Segment Start: PAGE EXCERPT
Olympic Qualifier Series 2024 Shanghai - Urban Park, Shanghai, China - May 16, 2024 China's Zheng Haohao in action during the Women's Skateboarding Park Preliminary. /Tyrone Siu/File Photo
Olympic Qualifier Series 2024 Shanghai - Urban Park, Shanghai, China - May 16, 2024 China's Zheng Haohao in action during the Women's Skateboarding Park Preliminary. /Tyrone Siu/File Photo

PARIS - Chinese park skateboarder Zheng Haohao dreamed of going to the Olympics when she was little.


It didn't take too long for her dream to come true. At 11 years and 11 months, she is the youngest Olympian in Paris and China's youngest athlete ever to compete in any Olympic Games - only four years after she first took up the sport.


From the hilly Huizhou city in Southern China's Guangdong Province a couple of hours' bus ride from Hong Kong, Zheng got a skateboard for her seventh birthday and immediately developed a huge interest in the sport.


She trained at a local club with an Asian Games champion before the Guangdong provincial team recruited her two years later, having noted her perseverance and ability to focus in competition.


In 2021, Zheng became the youngest athlete to compete at China's National Games where she took the 14th place.


In 2023, she started competing globally in world series and eventually qualified for Paris in Budapest after scoring a successful 540 flip - a difficult routine she tried for the first time in a competition.


"I feel I'm really kicking ass when I skateboard. I feel a bit narcissistic," Zheng said with a grin in an interview with CCTV.


The skinny girl with a pony tail, who just graduated from primary school a couple of weeks ago, will join a number of teenagers in the women's park event that takes place on Aug. 6, in one of the youngest sports Paris has to offer.
Segment End: PAGE EXCERPT
Segment Start: INFORMATION SHOWN
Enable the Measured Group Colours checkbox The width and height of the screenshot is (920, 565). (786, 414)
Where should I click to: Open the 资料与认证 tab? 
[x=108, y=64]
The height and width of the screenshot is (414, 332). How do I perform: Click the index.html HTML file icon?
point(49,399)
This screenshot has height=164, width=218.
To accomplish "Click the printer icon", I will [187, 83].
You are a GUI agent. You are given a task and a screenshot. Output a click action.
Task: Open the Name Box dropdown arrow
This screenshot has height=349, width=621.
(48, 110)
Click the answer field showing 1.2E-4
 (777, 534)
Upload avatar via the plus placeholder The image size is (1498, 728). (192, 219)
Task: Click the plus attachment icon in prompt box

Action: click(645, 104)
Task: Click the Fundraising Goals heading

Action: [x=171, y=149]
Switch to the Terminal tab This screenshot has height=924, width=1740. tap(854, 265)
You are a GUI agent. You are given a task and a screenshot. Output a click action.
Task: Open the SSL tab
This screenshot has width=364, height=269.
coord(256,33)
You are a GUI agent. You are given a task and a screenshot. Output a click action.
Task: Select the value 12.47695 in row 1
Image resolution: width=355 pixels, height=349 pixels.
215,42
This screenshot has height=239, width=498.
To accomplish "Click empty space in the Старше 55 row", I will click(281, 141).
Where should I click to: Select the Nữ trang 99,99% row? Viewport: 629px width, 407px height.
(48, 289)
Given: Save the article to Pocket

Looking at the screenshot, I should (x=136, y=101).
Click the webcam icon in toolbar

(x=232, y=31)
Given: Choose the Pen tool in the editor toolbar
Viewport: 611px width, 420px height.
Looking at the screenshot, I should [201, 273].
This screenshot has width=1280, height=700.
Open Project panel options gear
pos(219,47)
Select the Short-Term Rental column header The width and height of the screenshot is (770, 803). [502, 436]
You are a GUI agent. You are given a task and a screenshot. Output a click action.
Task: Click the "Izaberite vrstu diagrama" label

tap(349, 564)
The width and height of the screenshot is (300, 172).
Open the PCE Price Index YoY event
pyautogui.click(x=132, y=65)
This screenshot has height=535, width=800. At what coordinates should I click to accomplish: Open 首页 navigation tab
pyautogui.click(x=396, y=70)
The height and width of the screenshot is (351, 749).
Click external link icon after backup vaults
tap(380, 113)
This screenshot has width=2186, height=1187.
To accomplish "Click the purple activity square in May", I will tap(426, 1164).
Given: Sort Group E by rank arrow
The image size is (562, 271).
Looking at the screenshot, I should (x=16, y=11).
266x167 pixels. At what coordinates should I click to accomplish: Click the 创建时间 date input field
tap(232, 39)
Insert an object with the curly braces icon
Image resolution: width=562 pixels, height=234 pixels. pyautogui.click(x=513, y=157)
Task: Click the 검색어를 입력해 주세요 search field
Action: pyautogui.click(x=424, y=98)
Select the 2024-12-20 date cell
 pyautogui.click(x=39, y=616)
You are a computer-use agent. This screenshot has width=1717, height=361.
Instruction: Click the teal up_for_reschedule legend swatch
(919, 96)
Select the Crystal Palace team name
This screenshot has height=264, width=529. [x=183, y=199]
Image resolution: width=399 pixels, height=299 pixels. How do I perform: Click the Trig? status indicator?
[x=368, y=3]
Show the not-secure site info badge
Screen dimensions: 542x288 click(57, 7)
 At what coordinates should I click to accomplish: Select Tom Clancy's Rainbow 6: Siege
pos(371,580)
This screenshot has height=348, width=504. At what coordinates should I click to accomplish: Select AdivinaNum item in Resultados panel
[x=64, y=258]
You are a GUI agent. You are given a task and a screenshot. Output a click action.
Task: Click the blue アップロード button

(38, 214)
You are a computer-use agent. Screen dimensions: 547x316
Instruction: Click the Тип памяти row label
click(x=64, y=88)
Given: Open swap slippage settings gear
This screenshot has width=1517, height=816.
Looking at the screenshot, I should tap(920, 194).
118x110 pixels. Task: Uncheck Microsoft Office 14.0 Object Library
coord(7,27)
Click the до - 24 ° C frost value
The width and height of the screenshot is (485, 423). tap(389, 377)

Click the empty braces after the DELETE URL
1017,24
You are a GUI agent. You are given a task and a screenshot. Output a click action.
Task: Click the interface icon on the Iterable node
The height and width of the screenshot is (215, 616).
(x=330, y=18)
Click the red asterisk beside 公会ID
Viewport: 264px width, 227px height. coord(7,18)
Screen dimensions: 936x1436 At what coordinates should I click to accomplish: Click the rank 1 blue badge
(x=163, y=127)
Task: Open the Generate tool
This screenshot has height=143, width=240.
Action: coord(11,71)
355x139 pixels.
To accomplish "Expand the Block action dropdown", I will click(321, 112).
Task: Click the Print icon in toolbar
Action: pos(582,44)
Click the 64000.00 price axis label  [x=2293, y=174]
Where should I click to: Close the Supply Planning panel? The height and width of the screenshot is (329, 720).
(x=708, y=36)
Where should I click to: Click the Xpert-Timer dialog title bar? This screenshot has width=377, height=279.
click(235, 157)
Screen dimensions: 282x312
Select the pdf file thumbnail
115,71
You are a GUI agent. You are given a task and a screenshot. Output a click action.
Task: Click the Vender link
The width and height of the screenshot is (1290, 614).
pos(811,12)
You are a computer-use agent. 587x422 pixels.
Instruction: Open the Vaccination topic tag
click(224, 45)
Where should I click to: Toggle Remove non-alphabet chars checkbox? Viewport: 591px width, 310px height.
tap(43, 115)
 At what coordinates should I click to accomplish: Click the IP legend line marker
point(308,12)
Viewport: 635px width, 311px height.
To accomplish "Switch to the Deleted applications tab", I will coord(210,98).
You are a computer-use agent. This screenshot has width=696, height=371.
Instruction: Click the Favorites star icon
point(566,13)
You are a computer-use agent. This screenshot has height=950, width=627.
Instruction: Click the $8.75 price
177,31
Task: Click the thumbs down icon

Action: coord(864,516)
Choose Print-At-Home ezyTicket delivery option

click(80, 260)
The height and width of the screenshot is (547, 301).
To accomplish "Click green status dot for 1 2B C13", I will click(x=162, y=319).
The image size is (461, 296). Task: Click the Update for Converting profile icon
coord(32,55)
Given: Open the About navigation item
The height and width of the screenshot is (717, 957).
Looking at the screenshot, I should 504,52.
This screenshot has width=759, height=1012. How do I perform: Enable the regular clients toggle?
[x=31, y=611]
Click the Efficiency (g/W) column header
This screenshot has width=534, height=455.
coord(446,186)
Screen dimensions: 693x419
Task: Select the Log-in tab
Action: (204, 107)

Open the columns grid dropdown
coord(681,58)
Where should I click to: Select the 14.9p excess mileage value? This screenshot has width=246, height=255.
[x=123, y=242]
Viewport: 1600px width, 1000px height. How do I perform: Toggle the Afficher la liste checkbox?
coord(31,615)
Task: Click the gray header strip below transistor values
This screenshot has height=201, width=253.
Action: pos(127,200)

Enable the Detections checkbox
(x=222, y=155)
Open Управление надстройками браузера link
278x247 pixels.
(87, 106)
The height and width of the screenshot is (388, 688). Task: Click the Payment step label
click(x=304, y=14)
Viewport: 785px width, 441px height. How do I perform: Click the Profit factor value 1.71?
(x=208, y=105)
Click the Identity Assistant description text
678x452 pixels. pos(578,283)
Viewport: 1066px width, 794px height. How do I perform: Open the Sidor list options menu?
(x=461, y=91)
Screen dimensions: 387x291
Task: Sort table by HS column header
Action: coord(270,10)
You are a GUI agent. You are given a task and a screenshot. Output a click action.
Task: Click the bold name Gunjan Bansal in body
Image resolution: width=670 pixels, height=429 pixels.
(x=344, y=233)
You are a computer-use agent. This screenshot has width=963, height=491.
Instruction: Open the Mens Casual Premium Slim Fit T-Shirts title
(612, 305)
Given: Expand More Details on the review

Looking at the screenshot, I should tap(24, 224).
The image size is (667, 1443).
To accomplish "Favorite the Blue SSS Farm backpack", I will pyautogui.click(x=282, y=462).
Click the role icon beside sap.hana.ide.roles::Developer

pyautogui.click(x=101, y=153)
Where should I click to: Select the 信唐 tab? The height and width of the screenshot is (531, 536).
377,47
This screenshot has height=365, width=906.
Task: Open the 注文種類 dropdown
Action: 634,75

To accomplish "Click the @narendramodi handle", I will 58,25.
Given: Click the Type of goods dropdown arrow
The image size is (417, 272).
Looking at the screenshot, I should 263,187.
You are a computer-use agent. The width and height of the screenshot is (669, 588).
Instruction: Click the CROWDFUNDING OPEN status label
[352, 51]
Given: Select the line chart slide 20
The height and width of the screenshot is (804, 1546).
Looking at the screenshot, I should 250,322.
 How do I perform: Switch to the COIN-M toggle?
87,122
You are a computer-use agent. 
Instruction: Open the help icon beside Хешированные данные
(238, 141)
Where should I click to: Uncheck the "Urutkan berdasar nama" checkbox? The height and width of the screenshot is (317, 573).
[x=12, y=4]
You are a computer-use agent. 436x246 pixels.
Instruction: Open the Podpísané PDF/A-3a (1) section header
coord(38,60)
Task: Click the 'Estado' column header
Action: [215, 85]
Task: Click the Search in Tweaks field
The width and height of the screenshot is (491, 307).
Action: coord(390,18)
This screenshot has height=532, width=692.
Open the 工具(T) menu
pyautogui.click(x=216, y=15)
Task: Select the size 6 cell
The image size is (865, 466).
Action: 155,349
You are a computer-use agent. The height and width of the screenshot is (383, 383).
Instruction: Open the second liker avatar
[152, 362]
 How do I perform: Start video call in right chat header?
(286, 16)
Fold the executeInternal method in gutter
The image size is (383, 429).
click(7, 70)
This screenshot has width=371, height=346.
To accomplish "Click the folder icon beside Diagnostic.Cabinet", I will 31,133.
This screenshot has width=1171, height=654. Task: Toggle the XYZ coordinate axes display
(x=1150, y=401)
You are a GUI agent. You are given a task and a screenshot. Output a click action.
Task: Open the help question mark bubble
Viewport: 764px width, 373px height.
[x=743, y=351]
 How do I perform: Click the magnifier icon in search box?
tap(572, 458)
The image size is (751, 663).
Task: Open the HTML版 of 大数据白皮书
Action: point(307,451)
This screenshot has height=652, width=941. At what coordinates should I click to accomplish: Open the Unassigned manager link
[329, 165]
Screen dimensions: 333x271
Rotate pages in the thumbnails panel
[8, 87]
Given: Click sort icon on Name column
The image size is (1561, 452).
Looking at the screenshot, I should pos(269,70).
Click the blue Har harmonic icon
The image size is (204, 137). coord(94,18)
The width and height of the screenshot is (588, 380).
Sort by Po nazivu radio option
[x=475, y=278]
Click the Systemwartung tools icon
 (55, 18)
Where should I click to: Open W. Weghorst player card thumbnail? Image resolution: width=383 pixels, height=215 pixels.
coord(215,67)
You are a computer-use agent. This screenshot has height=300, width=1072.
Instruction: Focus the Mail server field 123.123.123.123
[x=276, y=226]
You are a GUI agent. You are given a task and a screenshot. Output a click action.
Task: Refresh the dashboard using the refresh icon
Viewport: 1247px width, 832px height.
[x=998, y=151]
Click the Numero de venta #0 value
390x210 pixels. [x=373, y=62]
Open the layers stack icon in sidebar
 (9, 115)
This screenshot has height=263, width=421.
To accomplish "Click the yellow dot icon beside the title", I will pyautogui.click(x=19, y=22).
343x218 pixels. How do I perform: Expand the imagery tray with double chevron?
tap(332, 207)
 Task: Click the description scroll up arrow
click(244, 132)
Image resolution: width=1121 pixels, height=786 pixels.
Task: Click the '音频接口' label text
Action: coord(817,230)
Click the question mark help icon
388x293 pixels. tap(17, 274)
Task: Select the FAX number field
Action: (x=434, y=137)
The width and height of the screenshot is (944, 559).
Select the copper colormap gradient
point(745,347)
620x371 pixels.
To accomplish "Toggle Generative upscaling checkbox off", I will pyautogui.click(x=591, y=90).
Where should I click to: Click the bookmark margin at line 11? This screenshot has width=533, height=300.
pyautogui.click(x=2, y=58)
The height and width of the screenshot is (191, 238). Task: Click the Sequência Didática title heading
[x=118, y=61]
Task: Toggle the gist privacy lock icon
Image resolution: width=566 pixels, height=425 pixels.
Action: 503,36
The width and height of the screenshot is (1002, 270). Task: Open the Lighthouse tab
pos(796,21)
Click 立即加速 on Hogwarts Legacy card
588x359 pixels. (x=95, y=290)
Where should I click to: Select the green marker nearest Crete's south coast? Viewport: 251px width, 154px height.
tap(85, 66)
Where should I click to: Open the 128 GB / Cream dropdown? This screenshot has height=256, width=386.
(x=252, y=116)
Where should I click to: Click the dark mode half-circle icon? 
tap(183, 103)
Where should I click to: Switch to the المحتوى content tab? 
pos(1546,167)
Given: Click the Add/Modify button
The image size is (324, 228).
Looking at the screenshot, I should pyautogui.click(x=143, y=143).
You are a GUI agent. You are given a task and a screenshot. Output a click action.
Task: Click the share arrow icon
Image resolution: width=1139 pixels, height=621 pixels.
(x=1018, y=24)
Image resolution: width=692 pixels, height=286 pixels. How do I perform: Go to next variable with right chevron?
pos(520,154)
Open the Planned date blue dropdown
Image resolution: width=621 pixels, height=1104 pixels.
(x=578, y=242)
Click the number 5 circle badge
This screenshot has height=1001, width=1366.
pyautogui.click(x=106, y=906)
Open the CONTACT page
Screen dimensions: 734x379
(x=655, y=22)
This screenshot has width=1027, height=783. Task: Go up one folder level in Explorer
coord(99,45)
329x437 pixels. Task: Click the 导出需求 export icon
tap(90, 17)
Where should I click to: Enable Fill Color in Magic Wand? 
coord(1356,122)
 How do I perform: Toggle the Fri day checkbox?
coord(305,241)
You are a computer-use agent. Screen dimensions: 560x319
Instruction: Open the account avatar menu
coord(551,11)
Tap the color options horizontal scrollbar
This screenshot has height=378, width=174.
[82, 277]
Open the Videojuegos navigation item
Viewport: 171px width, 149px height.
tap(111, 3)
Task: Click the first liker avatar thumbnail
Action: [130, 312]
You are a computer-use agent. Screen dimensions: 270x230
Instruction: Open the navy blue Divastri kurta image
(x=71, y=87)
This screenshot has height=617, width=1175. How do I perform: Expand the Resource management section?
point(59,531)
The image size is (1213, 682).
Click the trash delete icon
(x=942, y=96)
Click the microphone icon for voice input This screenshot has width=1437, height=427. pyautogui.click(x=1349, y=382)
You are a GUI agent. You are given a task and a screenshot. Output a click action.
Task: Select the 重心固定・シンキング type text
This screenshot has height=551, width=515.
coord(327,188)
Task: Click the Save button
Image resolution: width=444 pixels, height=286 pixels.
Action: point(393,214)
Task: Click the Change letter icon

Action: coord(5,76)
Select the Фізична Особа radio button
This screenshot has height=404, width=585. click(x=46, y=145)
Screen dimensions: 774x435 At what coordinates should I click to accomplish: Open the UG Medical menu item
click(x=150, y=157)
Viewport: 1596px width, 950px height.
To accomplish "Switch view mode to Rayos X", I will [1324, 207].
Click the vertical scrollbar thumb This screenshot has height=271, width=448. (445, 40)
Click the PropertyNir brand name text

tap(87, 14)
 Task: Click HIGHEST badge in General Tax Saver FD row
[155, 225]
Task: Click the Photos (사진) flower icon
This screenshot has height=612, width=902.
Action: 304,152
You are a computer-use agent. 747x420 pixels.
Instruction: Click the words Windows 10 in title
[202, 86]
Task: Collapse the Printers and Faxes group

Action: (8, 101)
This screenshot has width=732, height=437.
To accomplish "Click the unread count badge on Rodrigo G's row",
Segment End: INFORMATION SHOWN
WHAT THIS TASK INVOLVES.
Print the stretch of the Zheng Haohao article from "In 2023, she" through "in a competition.".

WRITTEN SOLUTION.
In 2023, she started competing globally in world series and eventually qualified for Paris in Budapest after scoring a successful 540 flip - a difficult routine she tried for the first time in a competition.